Andrew Carnegie (1835-1919) was one of the most successful businessmen in America. Alternately called a captain of industry or a thief baron, he had little training, but his “booted” approach to life earned him millions of dollars, before finally retiring in the early 1900s and focusing entirely on philanthropy. As with his approach to business, his philanthropic approach was no-holds-barred and extraordinarily broad, and one of his exploits, the invention of the Carnegie Library, can still be found in many places today as an example of his generosity in his age. advanced.

Carnegie had always felt that the importance of reading could not be underestimated and had used whatever resources he could to gain more information and education as he grew up in business. He believed that most people should have access to books on a large scale and began building public libraries in 1883, the first in his hometown in Scotland.

Although there would have been many Carnegie-funded and built libraries in the UK, the majority, over 1600, were built in the United States, often in small towns. These buildings were architecturally impressive and designed in many different styles. Most were simply open to the public, but some were also part of universities. Virtually every state in the United States ended up with at least one Carnegie Library, with the exception of Alaska, Delaware and Rhode Island, and some states had huge numbers. Indiana had the big, and California placed in second place.

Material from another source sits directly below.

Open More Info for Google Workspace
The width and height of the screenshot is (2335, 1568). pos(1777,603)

One of the key features of a Carnegie Library was the open stack style. This meant that people could select their books by browsing, instead of asking a librarian to recommend or stock them with books. The various architectural structures of these libraries were impressive but also inviting. A public library in a city might be a place people wanted to go and wanted to use, and Carnegie tested most cities to determine whether he or his philanthropic organizations would build a library there. The basic test was the demonstration of necessity, a pledge to spend certain funds to maintain the library, and the donation of property on which to build the Carnegie library.

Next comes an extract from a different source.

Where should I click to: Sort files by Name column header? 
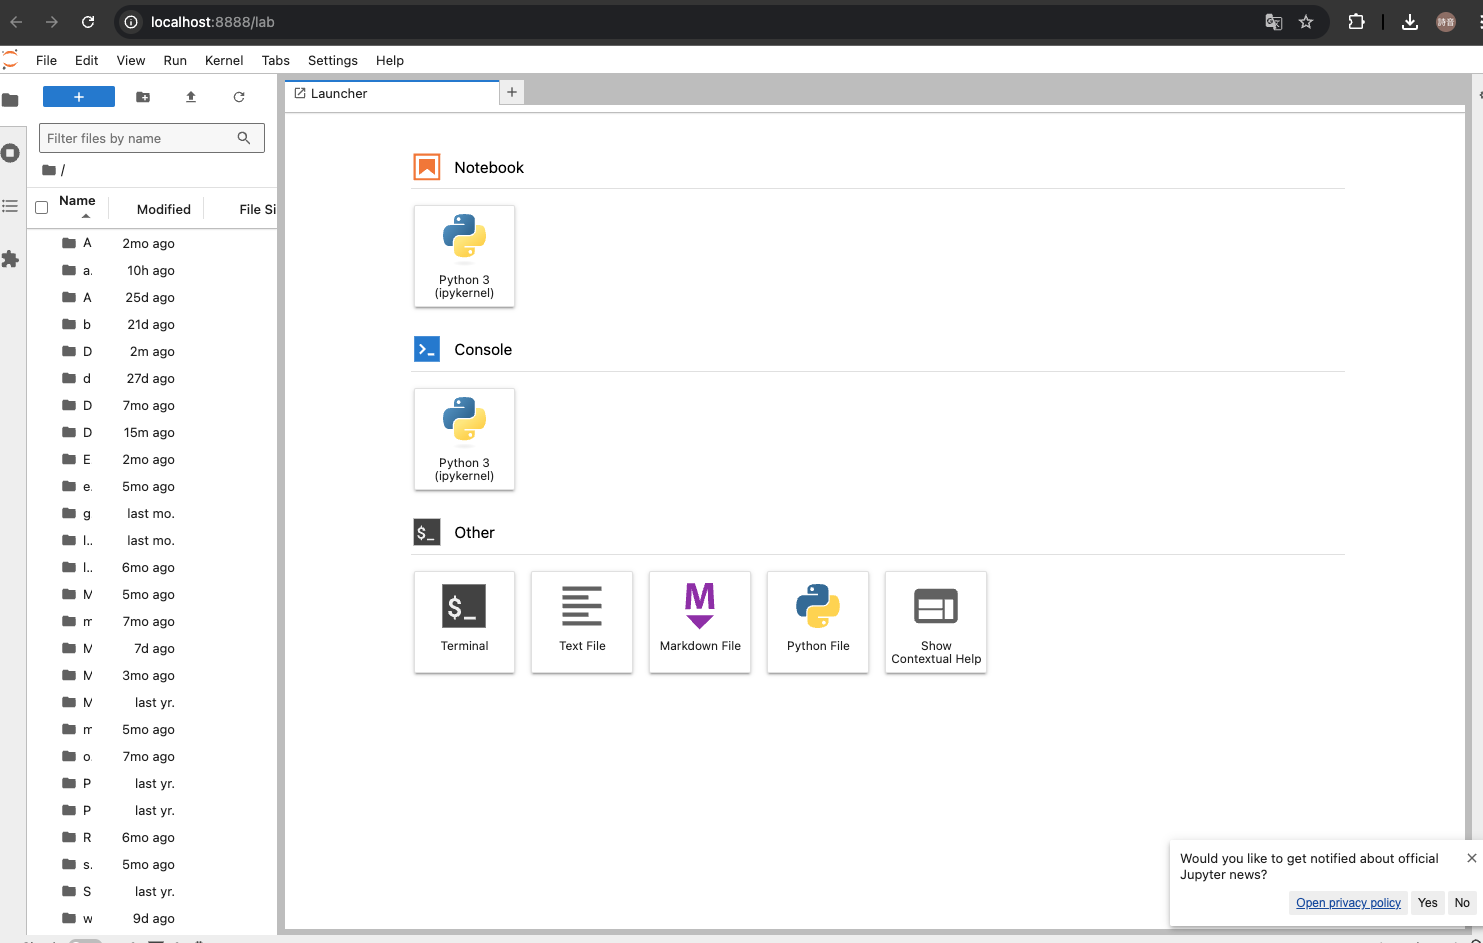(77, 201)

People may still be familiar with these libraries today because about half of them remain library buildings. Some have not survived things like retrofitting, and others have become museums or even private buildings. The last library built under Carnegie’s program was completed in 1930, several years after the philanthropist’s death.

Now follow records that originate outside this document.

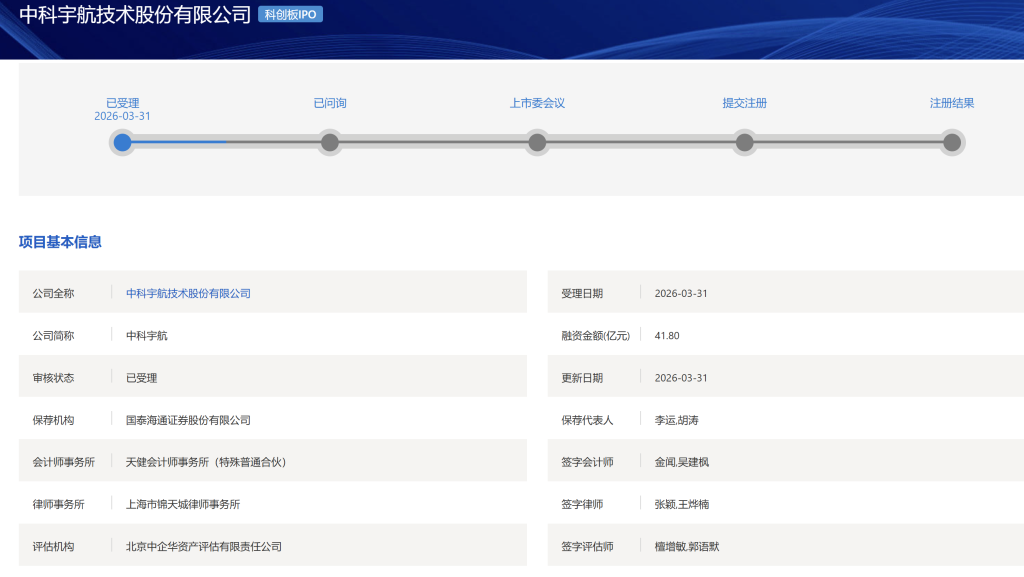This screenshot has width=1024, height=577.
Task: Click accounting firm 天健会计师事务所 entry
Action: coord(206,462)

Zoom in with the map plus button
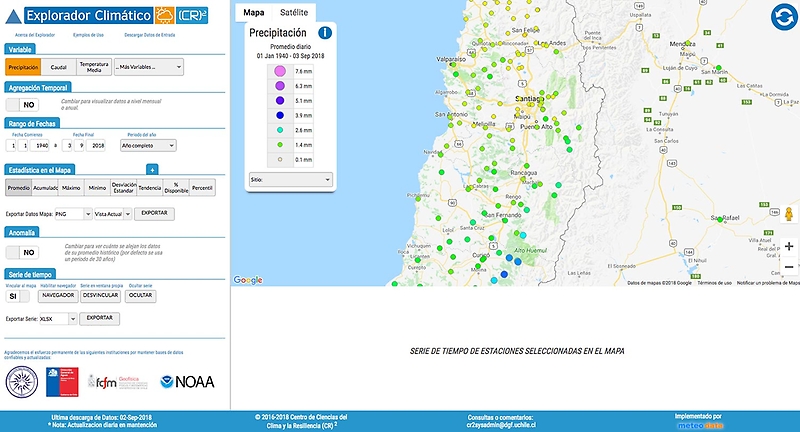click(x=789, y=245)
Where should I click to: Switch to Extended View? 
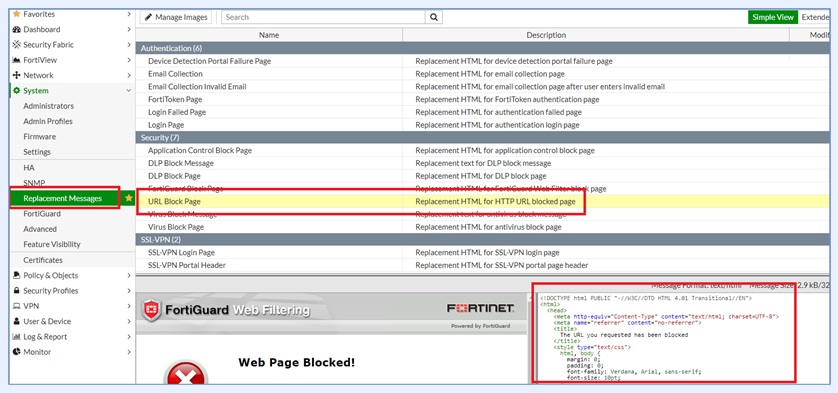[814, 17]
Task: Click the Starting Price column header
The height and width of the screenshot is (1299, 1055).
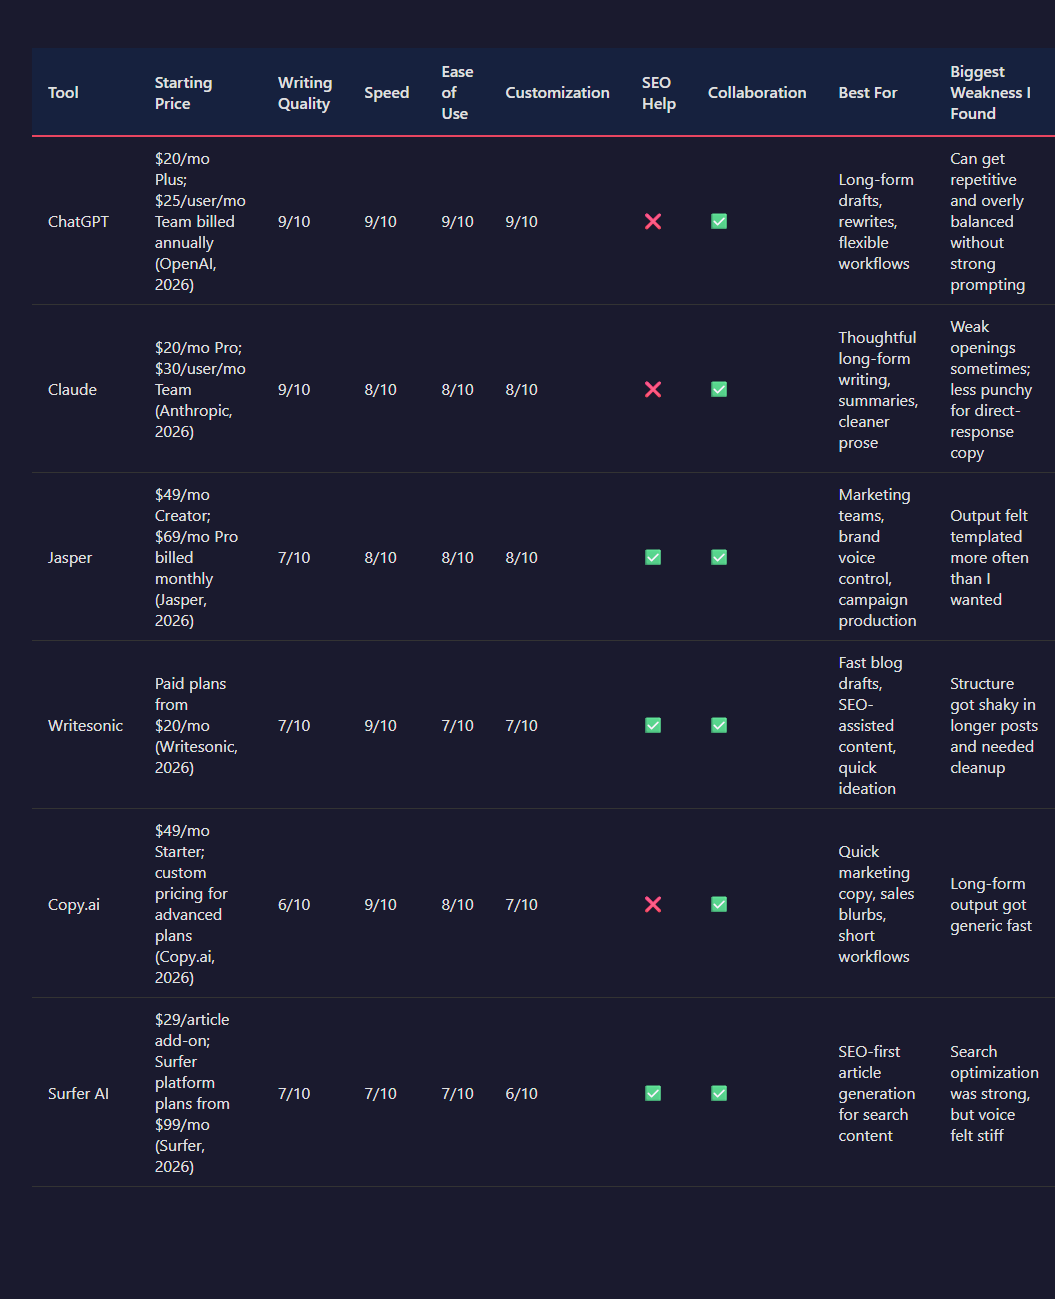Action: click(x=183, y=92)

The timing for the construction of each Carnegie library was auspicious. Many small and large cities were very interested in building public libraries in the late 19th century. Carnegie’s generosity was matched by public interest in having a library available. In all, this philanthropist’s program has built over 19 libraries, a considerable achievement. Anyone who still has one in a city is certainly invited to visit them often and marvels at the determination that it can change philanthropy as easily as it can contribute to success in business.